** EXERCISE AIM **
Please give the lines below again exactly as they stand, from the one that contains "Screen dimensions: 1507x812" up to and including the one that contains "Task: Close the", leaving all pictures out.

------ EXTRACTED MATERIAL

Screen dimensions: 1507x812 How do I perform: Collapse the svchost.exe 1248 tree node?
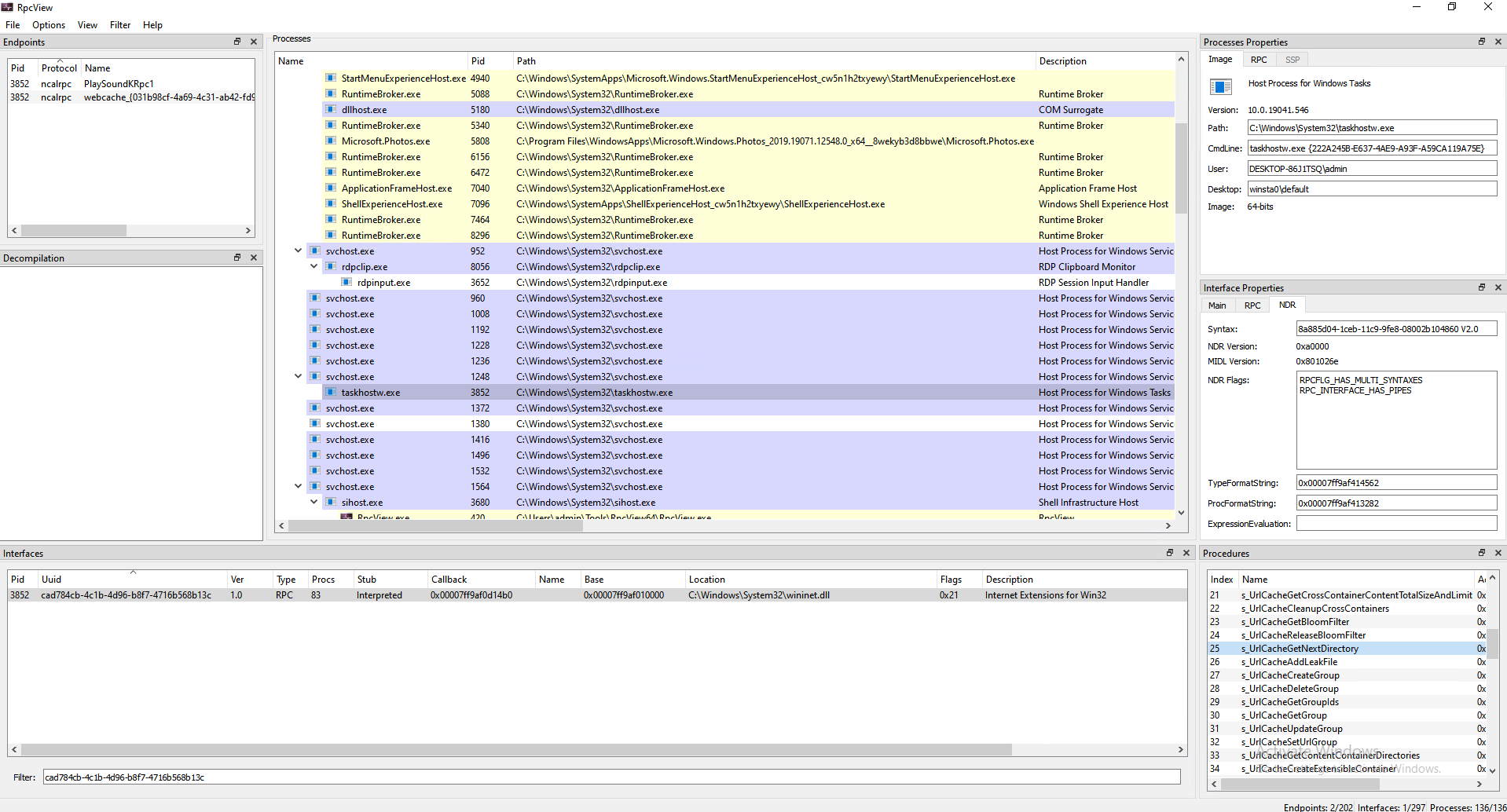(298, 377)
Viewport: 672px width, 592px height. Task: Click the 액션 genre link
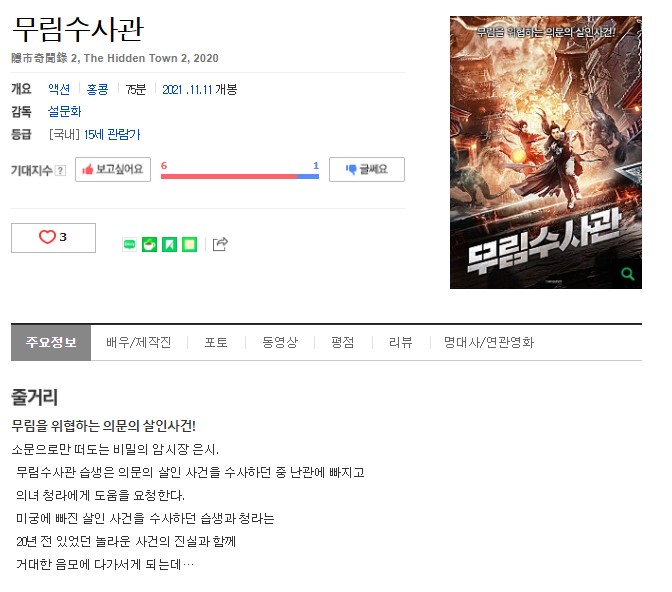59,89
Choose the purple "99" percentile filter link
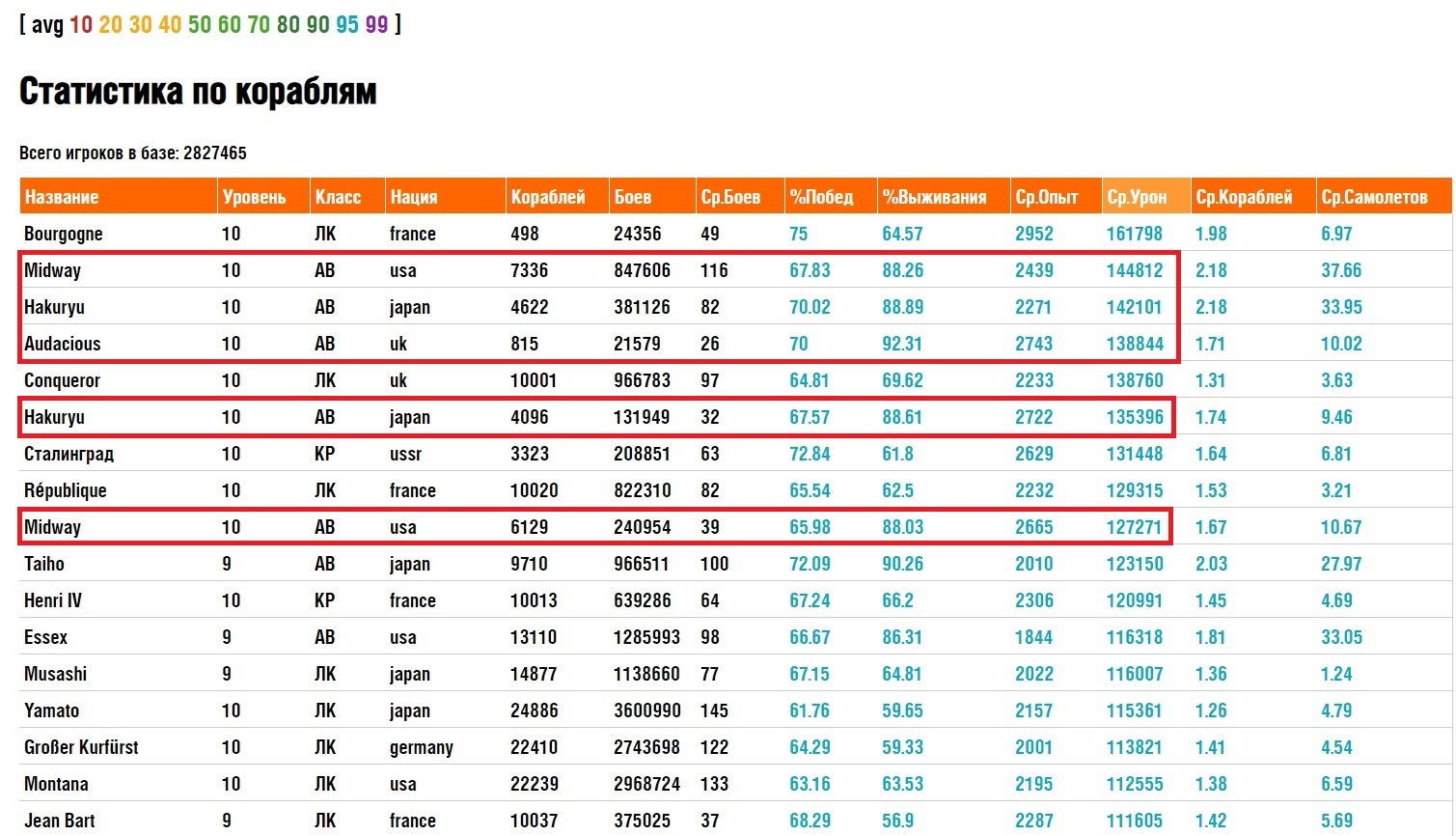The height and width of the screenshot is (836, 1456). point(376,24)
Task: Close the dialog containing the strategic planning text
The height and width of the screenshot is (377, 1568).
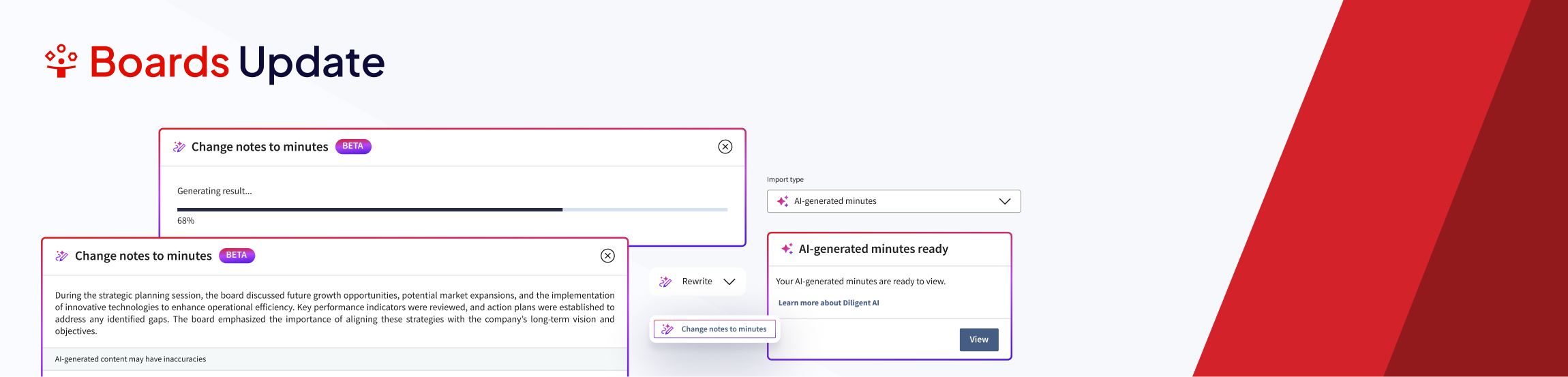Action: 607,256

------------
------ EXTRACTED MATERIAL

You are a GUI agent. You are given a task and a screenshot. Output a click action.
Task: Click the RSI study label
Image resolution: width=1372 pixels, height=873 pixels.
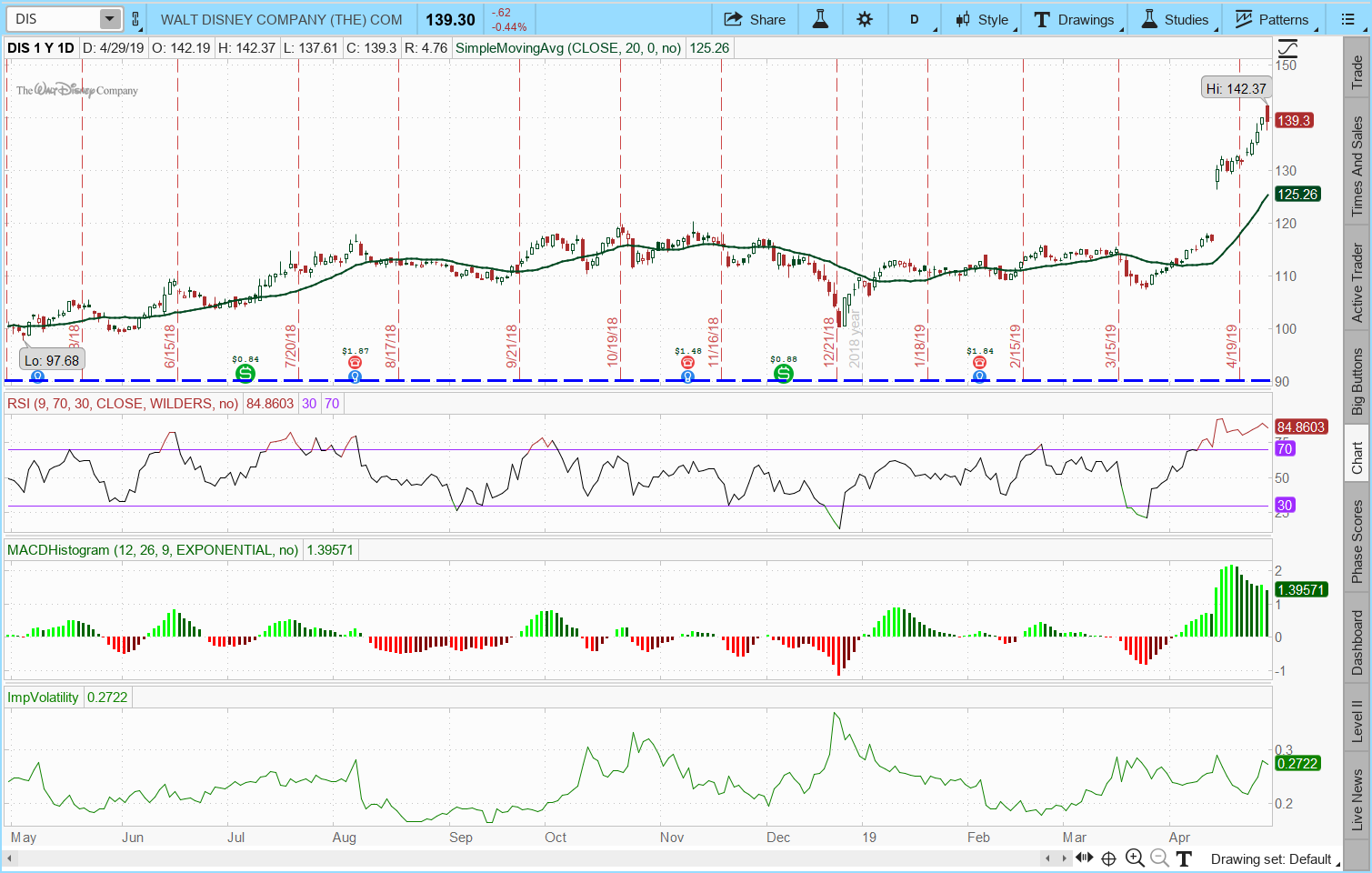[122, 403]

------------

** WRITTEN ANSWER **
Screen dimensions: 1507x812 How do I perform: Collapse the svchost.exe 1248 tree node?
(298, 377)
Viewport: 672px width, 592px height. Task: Click the 액션 genre link
59,89
Choose the purple "99" percentile filter link
The height and width of the screenshot is (836, 1456). point(376,24)
Task: Close the dialog containing the strategic planning text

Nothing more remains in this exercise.